++++ Given data ++++
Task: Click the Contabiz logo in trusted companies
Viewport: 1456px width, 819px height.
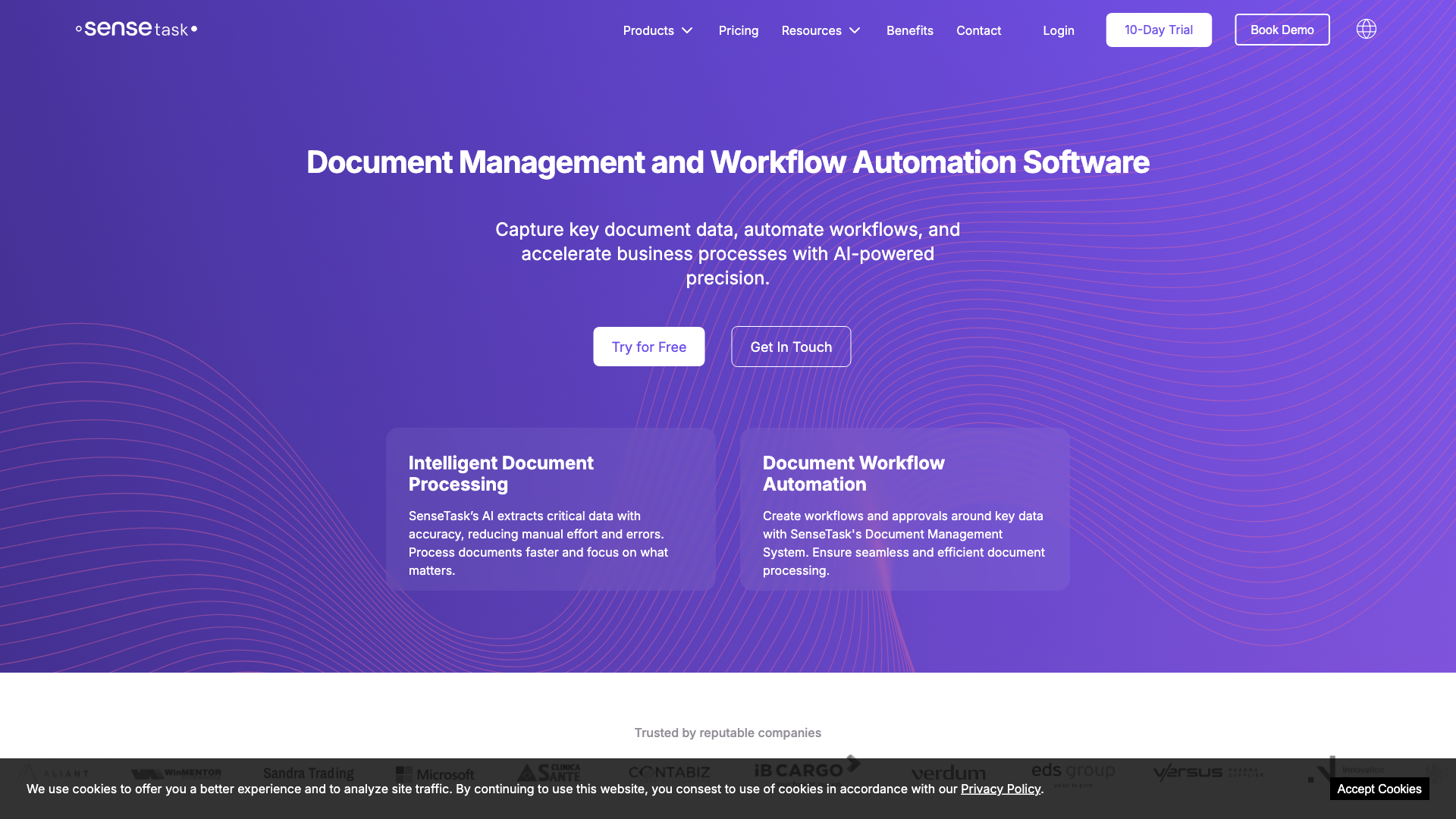Action: pyautogui.click(x=669, y=773)
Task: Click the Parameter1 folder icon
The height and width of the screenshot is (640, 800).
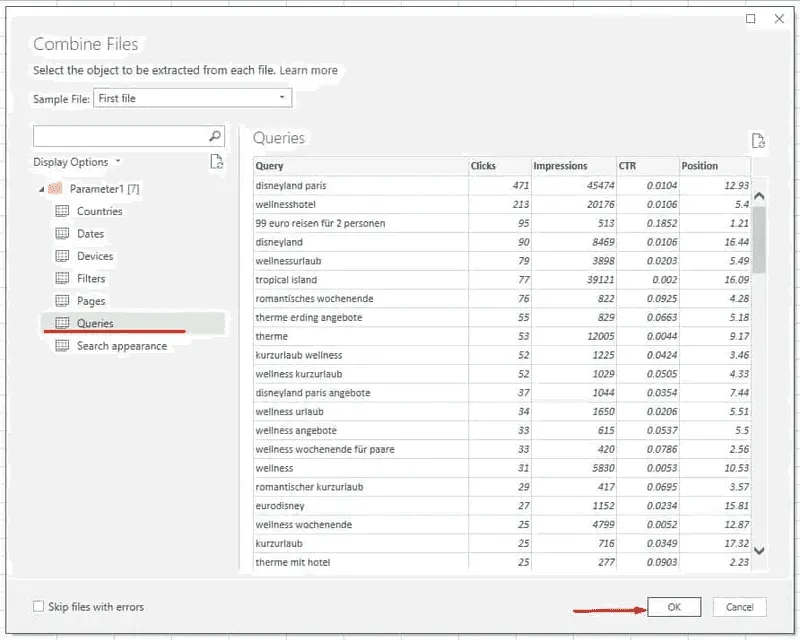Action: 56,189
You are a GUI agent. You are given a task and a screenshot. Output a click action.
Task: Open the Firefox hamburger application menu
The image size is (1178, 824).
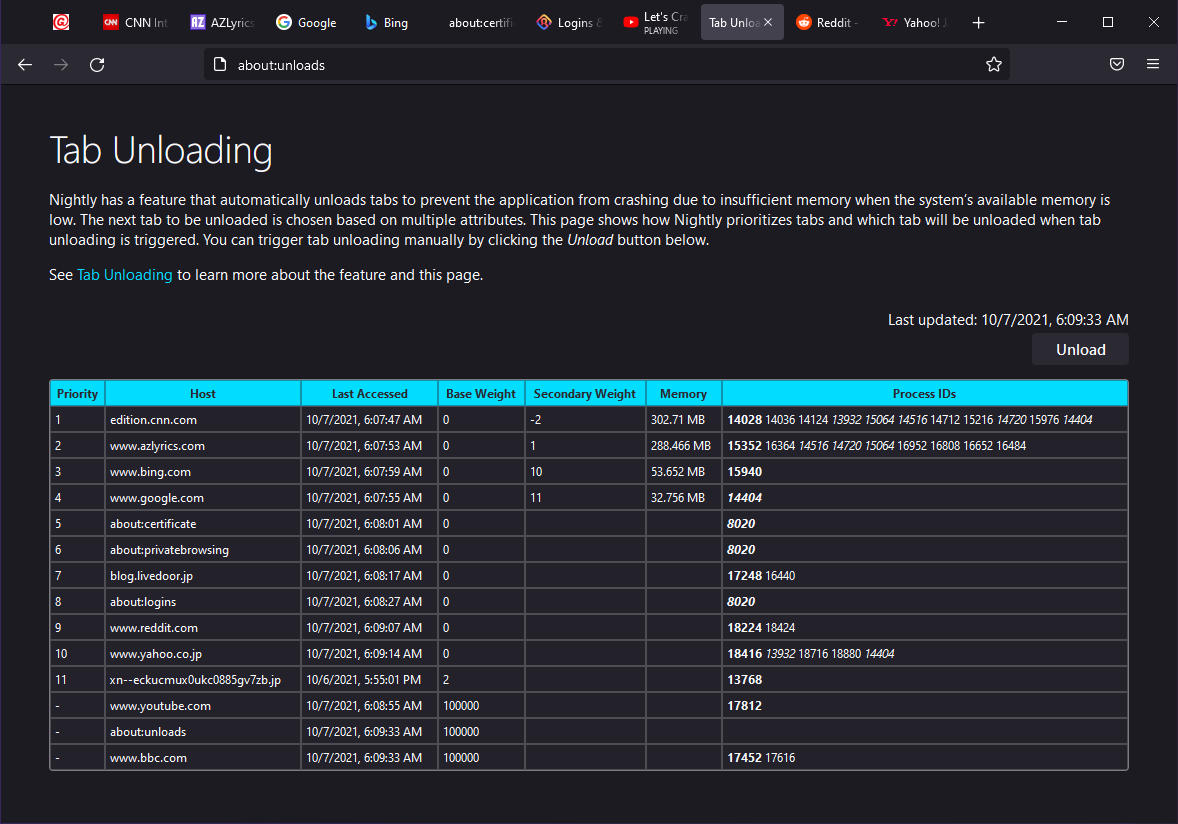(x=1153, y=65)
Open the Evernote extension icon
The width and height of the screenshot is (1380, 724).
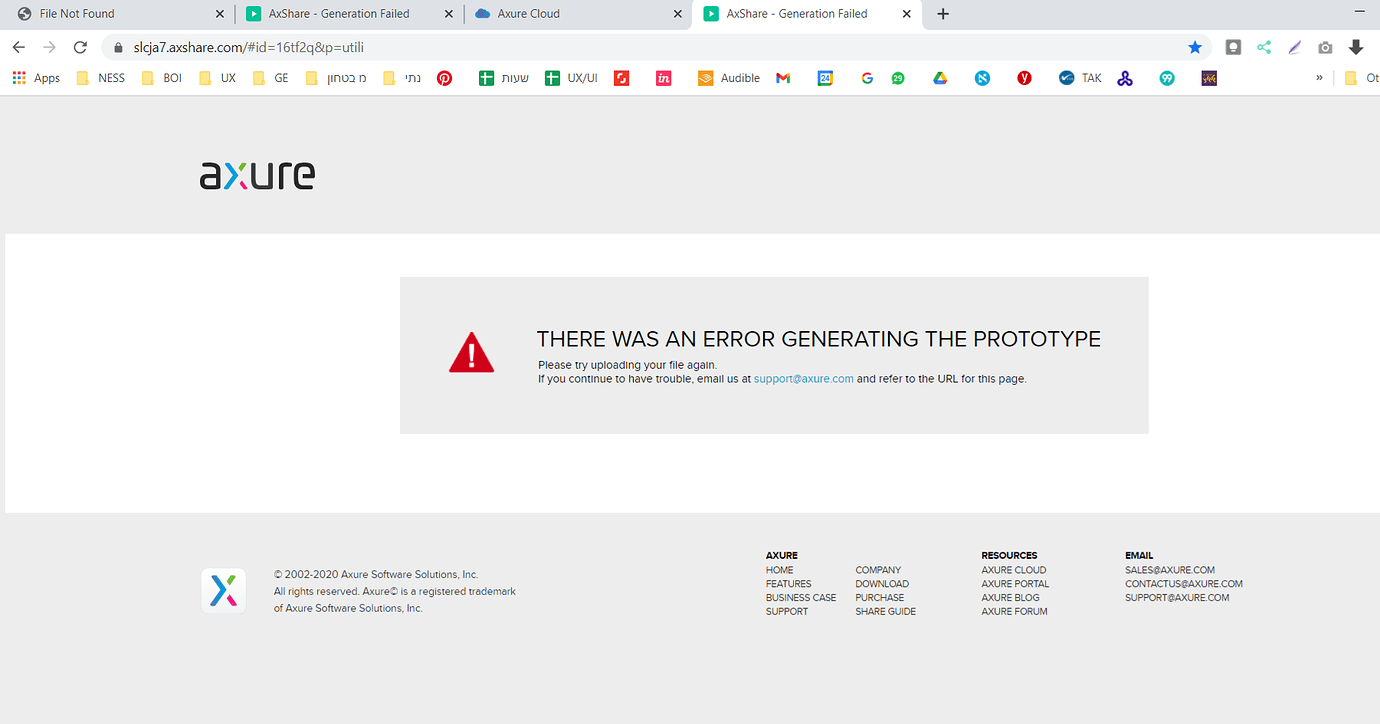1232,47
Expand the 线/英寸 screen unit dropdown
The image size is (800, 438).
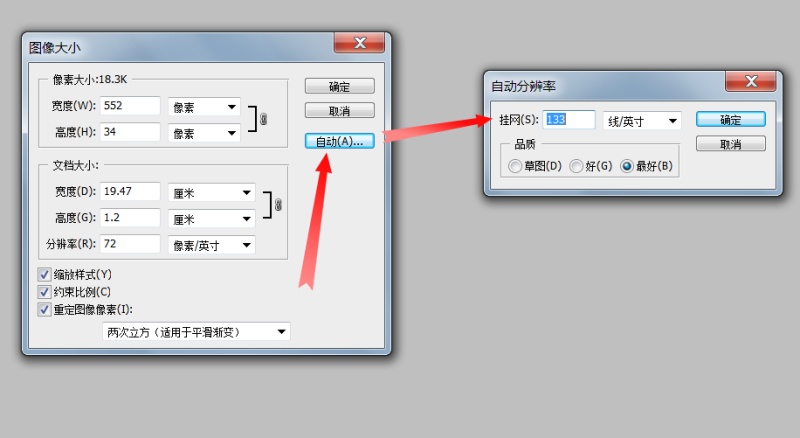642,121
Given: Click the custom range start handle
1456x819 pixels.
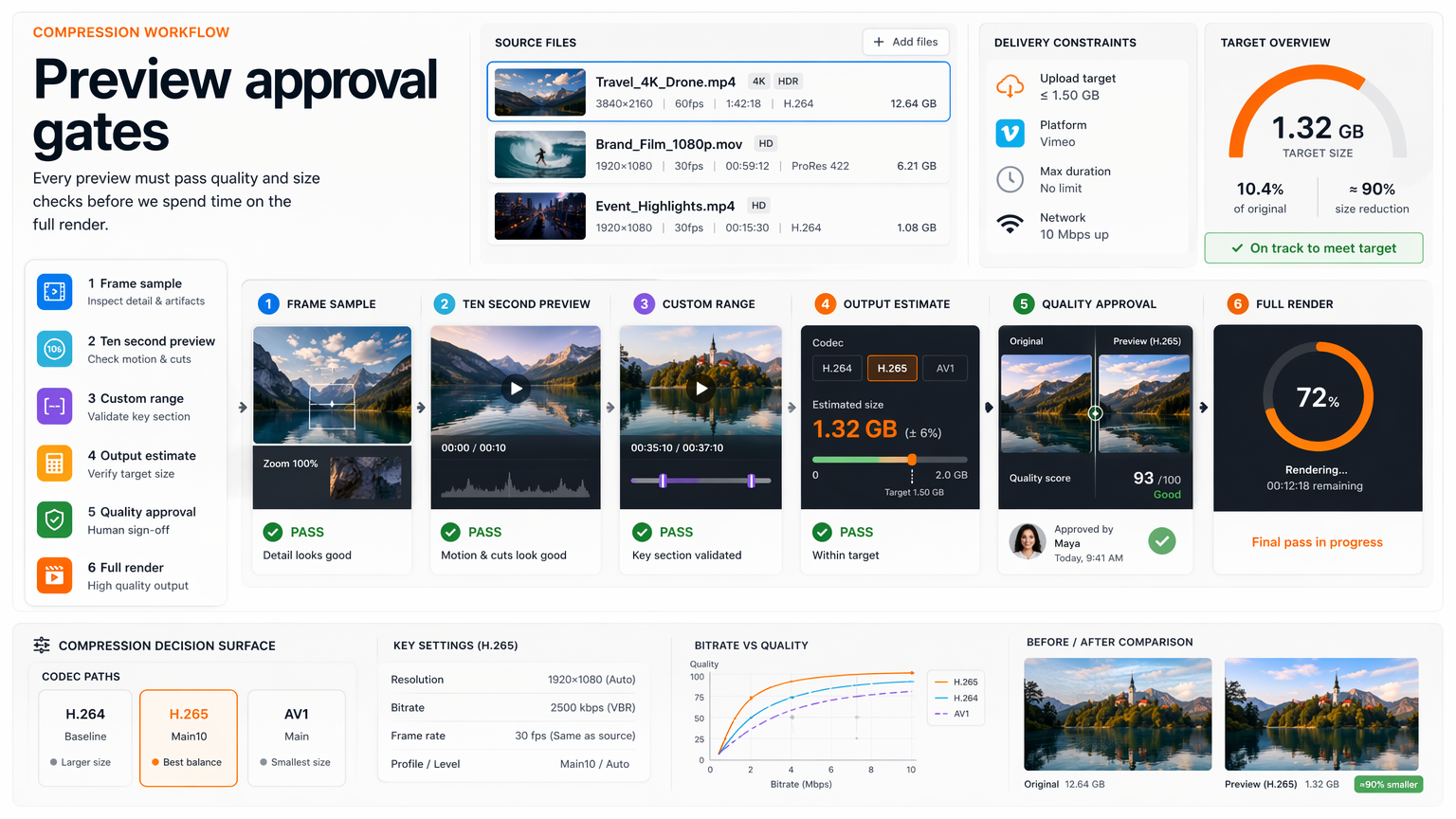Looking at the screenshot, I should (663, 481).
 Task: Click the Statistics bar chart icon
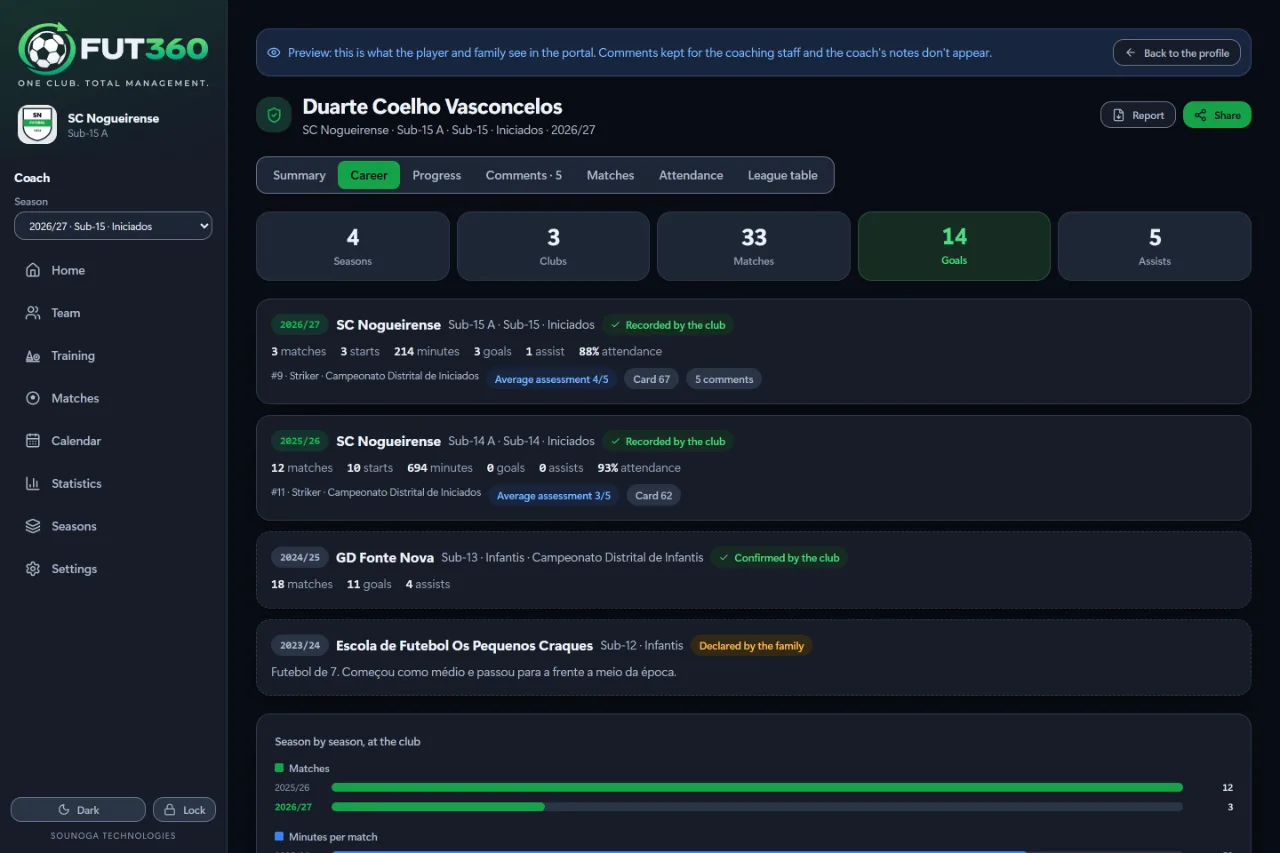(x=33, y=484)
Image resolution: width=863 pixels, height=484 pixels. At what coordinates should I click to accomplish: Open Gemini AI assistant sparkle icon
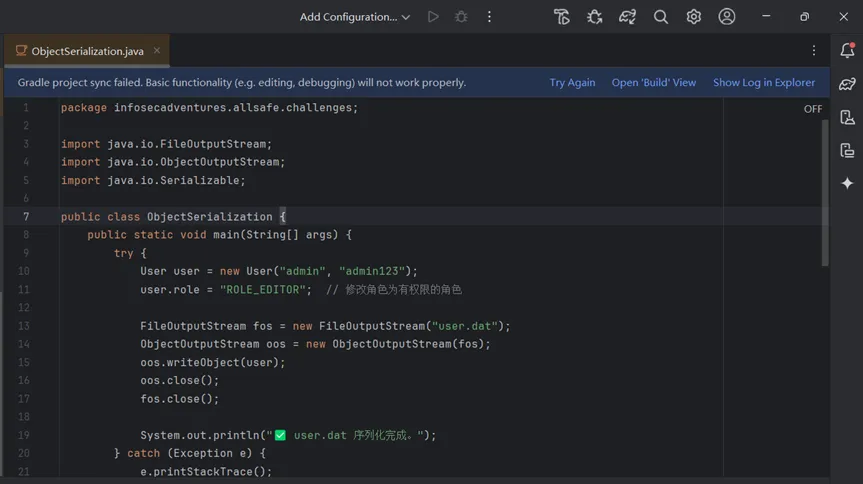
++++
_About this exercise_
All lines from the one with "1456x819 pixels." through the end of the records above must be reproduced exactly, both ends included, and the pictures must be left out.

_Exercise output_
1456x819 pixels.
Looking at the screenshot, I should (663, 481).
 Task: Click the Statistics bar chart icon
(x=33, y=484)
Image resolution: width=863 pixels, height=484 pixels. At what coordinates should I click to accomplish: Open Gemini AI assistant sparkle icon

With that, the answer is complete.